Séparation en tout sens

Alors qu'elle s'immisçait désespérée dans sa dix-septième année, Güldane dut batailler plusieurs mois durant pour avoir la possibilité -- ne fût-ce que quelques minutes -- de prendre sa fille dans ses bras. Elle transpirait d'instinct maternel, de manque affectif et de désir de pouponner. Il était inacceptable, inconcevable et rageant pour elle de l'empêcher de savourer l'essentiel comme des millions de mères comblées qui y avaient eu droit. Un contact humain, un lien ancestral empli de plénitude entre une mère et sa fille. Celui entre Güldane et Fatima. Une chimère.

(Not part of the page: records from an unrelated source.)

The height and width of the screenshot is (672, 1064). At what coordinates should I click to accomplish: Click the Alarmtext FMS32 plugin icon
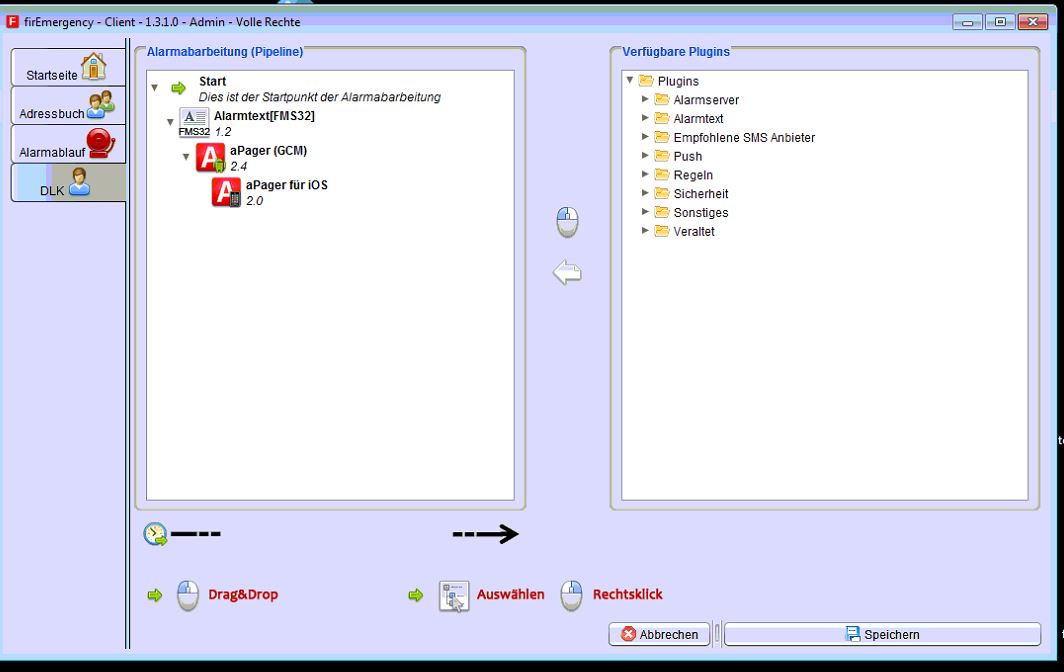pyautogui.click(x=194, y=123)
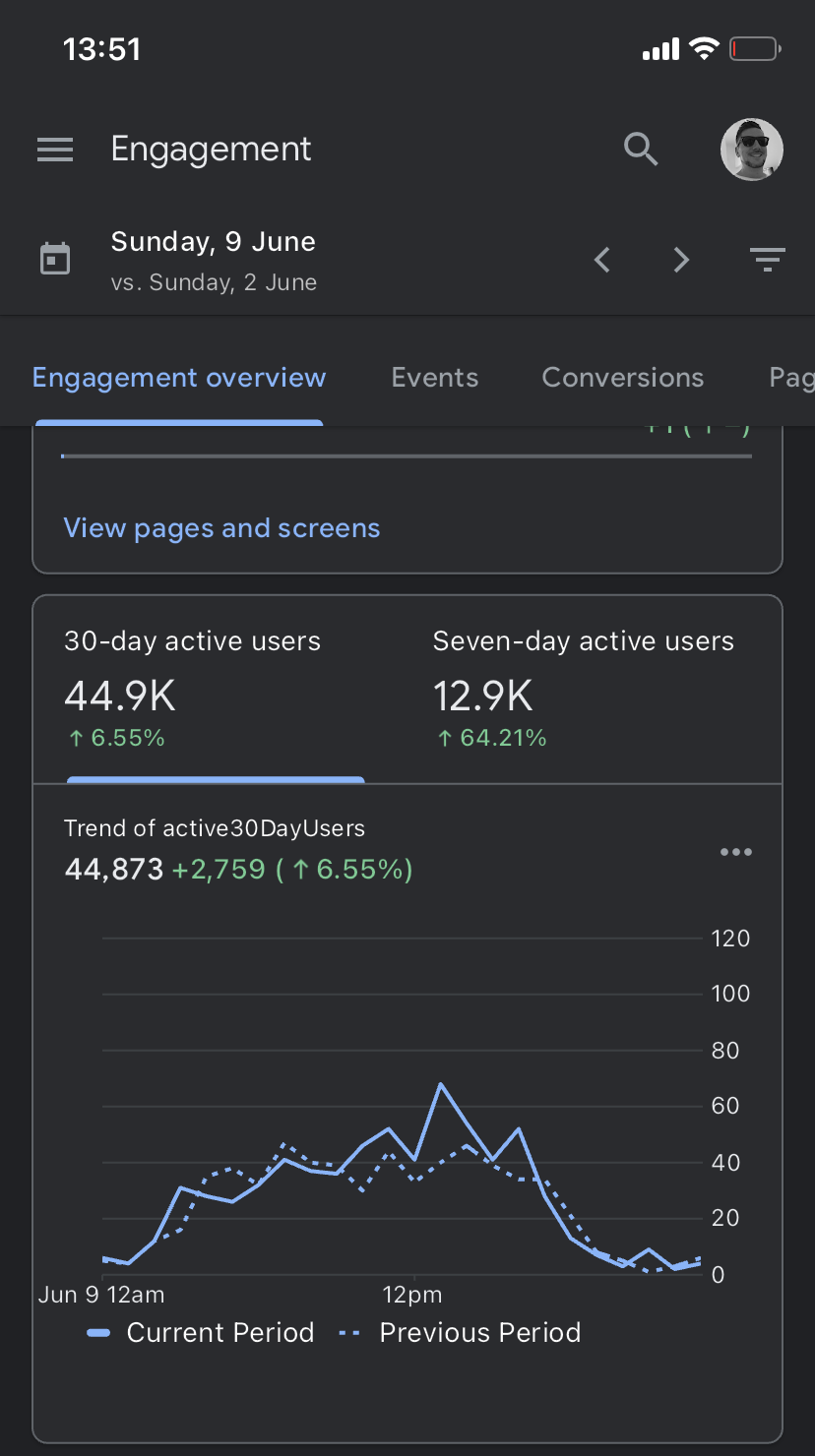Follow the View pages and screens link
Image resolution: width=815 pixels, height=1456 pixels.
click(221, 528)
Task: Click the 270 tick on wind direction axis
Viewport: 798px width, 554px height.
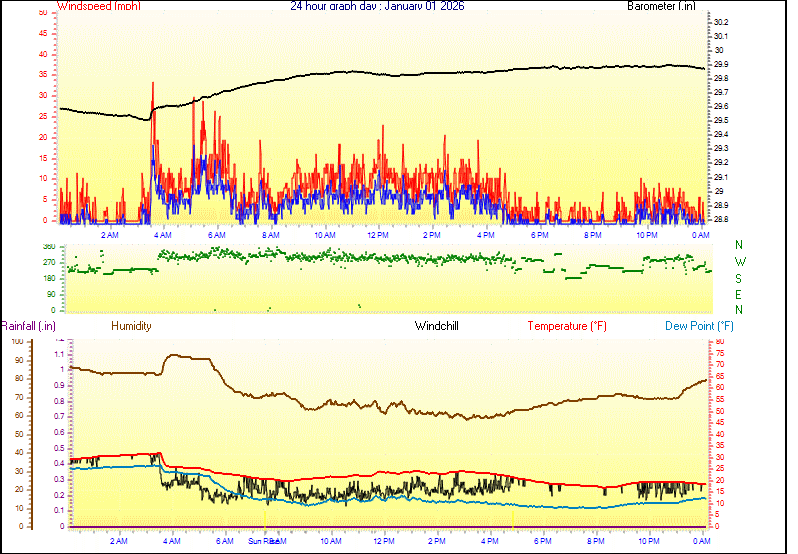Action: [49, 262]
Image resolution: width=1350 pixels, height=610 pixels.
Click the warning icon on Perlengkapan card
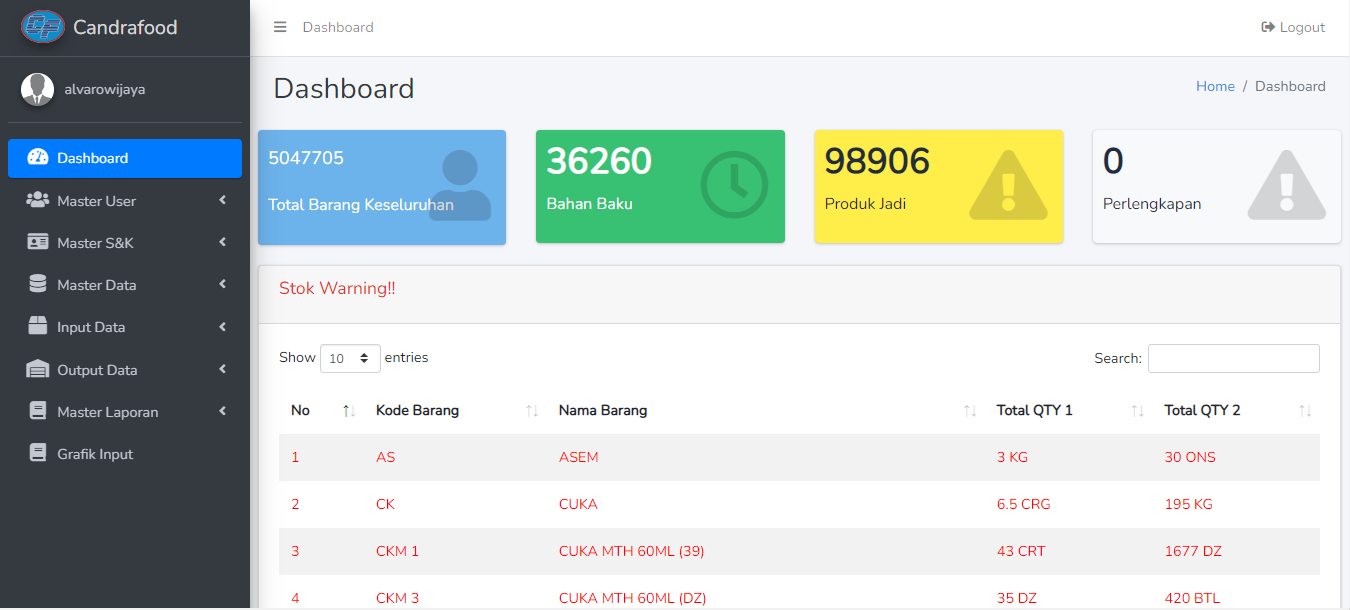[1286, 185]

Le service d'aide à la jeunesse (le Jugendamt) la dupa et nourrit sans honte les faux espoirs de Güldane. Toute chance de vivre son rôle tant voulu fut brisée. Durant cette même période, d'une certaine manière, sa famille prit le contrôle de sa vie. Elle lui intima d'accepter une alliance avec un inconnu. Histoire de se racheter. Néanmoins, ce fut sans violence physique. Un lot de consolation somme toute insignifiant. Le rêve d'un mariage avec un prince charmant qu'elle adulait dans ses rêves d'ado fut aussitôt dilué dans un autre monde. Une réalité sombre. Ce mariage arrangé encourageait l'adieu à son enfant, à son enfance et à sa famille. Il n'y avait plus rien à faire, la petite était déjà placée dans une famille d'accueil. Celle qui devint sa famille adoptive.

La nouvelle et triste vie parallèle de Güldane commença. Où tout fut le contraire de l'idéal. Où les conseils pédagogiques expliqués à l'école sur la sexualité, les relations familiales et tout ce qui nourrit les fondements de la raison et de la morale passèrent pour ridicules. Les apparences sauvées en échange d'une âme déchirée, l'affaire était entendue d'avance. Il ne resta plus au temps qu'à couler tranquillement.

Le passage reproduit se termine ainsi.